Flights to and from the archipelago have ceased, except for logistical carriers bringing in medical supplies and personnel and a weekly commercial flight that arrives empty to take away people who need to travel back to the mainland. Most of the tourists stuck in Galapagos when the lockdown started were able to leave on commercial and private flights in late March. Some of the private yachts which had stopped in Galápagos on their way across the Pacific appear to be stranded in Galápagos with nowhere to go, as they are unsure that they will be allowed into any other ports.
The Governor of Galapagos and other Ecuadorian governmental officials are doing an excellent job of keeping everyone informed—of Covid-19 cases, of regulations during the State of Emergency, of ways to prevent the spread of the virus, of ways to keep healthy. They have also been effective in keeping the spread of false news, one of the biggest potential problems, in check. Thanks to international, national and private donations we have a fully operational PCR lab in Puerto Ayora, testing kits, respirators, ventilators and emergency medical isolation facilities ready to be used, just in case.

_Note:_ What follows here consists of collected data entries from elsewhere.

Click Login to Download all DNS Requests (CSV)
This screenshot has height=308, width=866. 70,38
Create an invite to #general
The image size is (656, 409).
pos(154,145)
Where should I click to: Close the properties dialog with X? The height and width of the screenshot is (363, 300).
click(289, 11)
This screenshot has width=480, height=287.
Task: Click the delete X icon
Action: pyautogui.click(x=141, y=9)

We do have Covid-19 cases in Galapagos, but there is no community-spread of the virus, and only one hospitalization. Streets have been washed with disinfectant and the restriction of movement seems to be working. There is of course great anxiety about the economic impact of the virus, over 70% of the people who live here being dependent on tourism, like ourselves.

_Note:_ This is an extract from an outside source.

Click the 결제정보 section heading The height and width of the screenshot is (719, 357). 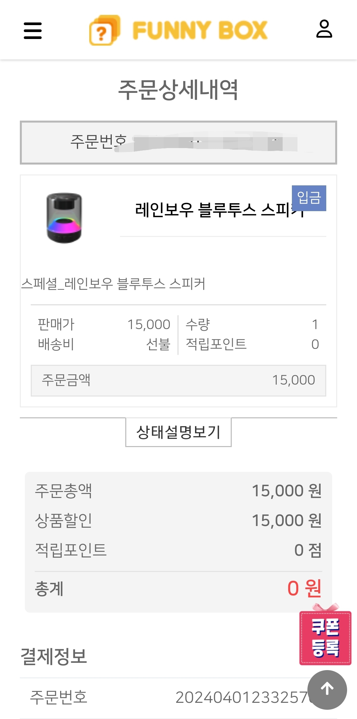54,656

There are also over 2000 Galapagos residents on the mainland who are desperately wanting to return to the archipelago. They are being brought back to the islands bit by bit in small groups, after undergoing strict social isolation and testing protocols on the mainland. We are told that things might become less restrictive later this month, but for the next two weeks we are in a holding pattern.

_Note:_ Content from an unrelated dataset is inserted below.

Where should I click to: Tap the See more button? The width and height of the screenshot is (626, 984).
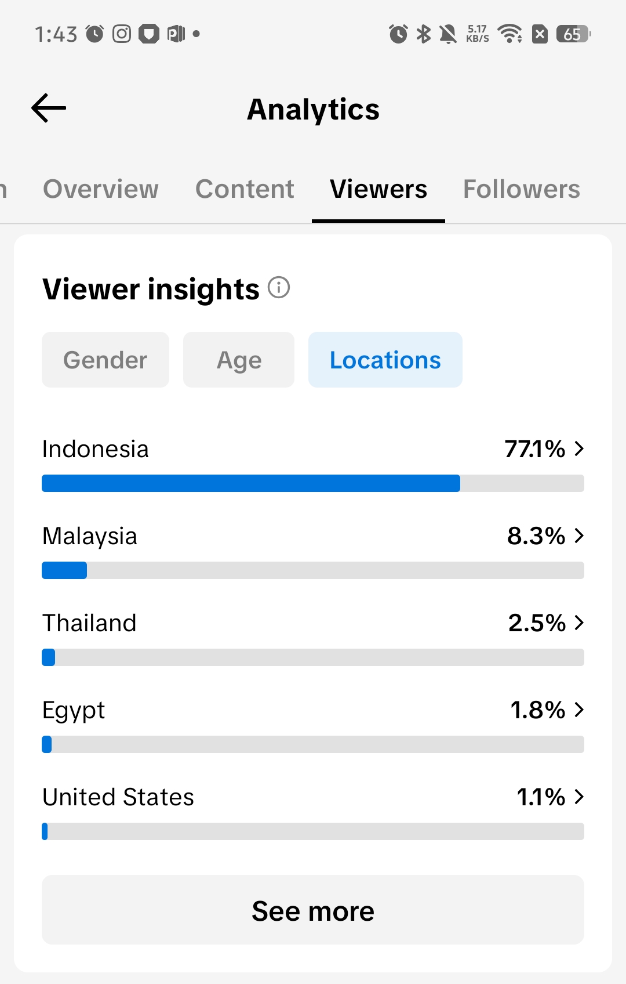click(313, 910)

Officials are now using a traffic light system -yellow, orange and red- to indicate where we are in terms of restrictions. We are still in red. All non-essential businesses remain closed.
On a positive note we love how the wildlife of Galapagos seems to be thriving. The recent rain has turned the island green, the native Lantana and Croton are in full flower, and the Darwin’s finches are singing and undertaking a second bout of breeding. So are the Galapagos flycatchers. Just yesterday, as I was reclined in a lawn chair, a flycatcher landed on my nose and proceeded to tug at my hair for its nest! If only it would give me a full and much-needed haircut! In our garden we are regularly serenaded by Galapagos mockingbirds. A rare cuckoo flew in the other day and a Galapagos snake slithered over the doorstop at the entrance to our property. Yellow-crowned night herons walk across our roof at night, and a barn owl sometimes visits in the evening. Several pairs of black-necked stilts have nested in the lagoon; two successfully. Ghost crabs, endemic lava gulls, striated herons, white-cheeked pintail ducks, and marine iguanas are reclaiming the beach. The other day, as were waiting for a taxi to cross the bay, a sea lion popped its head up out of the water and looked at us intently as if asking “Where is everyone?” Every evening we sit up on our balcony to admire the blue-footed boobies diving in the bay and to watch (and sometimes count!) the thousands of cattle egrets that fly from their feeding grounds in the highlands, among the giant tortoises, to their night time roosts in the coastal mangroves. How we envy their freedom of movement!